● **Texte de la page**:
'''

Depuis plus de vingt ans, la lutte antidopage s’articule autour d’un cadre unique et précis : le Code mondial antidopage, élaboré et imposé par l’Agence mondiale antidopage (l'AMA).

Ce système, largement intégré aux règlements des fédérations internationales et aux législations nationales, a pour objectif de garantir l’intégrité des compétitions, l’égalité entre athlètes et la protection de la santé.

Selon ses propres mots, l’AMA a pour rôle principal d’élaborer, d’harmoniser et de coordonner les règles et les politiques antidopage dans tous les sports et tous les pays. Ses principales activités comprennent la recherche scientifique et en sciences sociales ; l’éducation ; le renseignement et les enquêtes ; le développement des capacités antidopage ; et la supervision de la conformité au Programme mondial antidopage.

Mais en 2025, ce consensus est bousculé par l’apparition des Enhanced Games, une compétition alternative qui assume ouvertement l’usage de substances dites « améliorantes ».

'''

● **Données enregistrées**:
'''

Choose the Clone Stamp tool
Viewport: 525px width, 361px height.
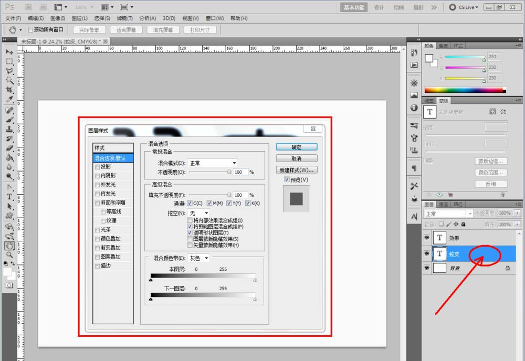click(9, 129)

'''

● **Consignes écrites**:
1) Répondez à ces questions sur le texte consacré à la lutte antidopage.
(a) Depuis combien de temps la lutte antidopage s'articule-t-elle autour du Code mondial antidopage ?
(b) Quels sont les trois objectifs attribués à ce système ?
(c) En quelle année les Enhanced Games bousculent-ils ce consensus ?
2) Poursuivez le texte sur la lutte antidopage à la suite de sa dernière phrase.

● **Résultats**:
1)
(a) Depuis plus de vingt ans.
(b) Garantir l'intégrité des compétitions, l'égalité entre athlètes et la protection de la santé.
(c) En 2025.

2)
En intentant une action judiciaire et en réclamant 800 millions de dollars à l’AMA et à plusieurs fédérations, les promoteurs de ces Jeux posent une question pour le moins cavalière : la gouvernance mondiale de l’antidopage repose-t-elle sur une légitimité sportive ou sur un monopole contestable au regard du droit de la concurrence et des libertés individuelles ?

C’est à la lumière de cette controverse que se dessine aujourd’hui une confrontation inédite entre autonomie du sport, droit de la santé publique et principes économiques de concurrence, ouvrant un débat dont l’issue pourrait profondément transformer l’équilibre du sport mondial.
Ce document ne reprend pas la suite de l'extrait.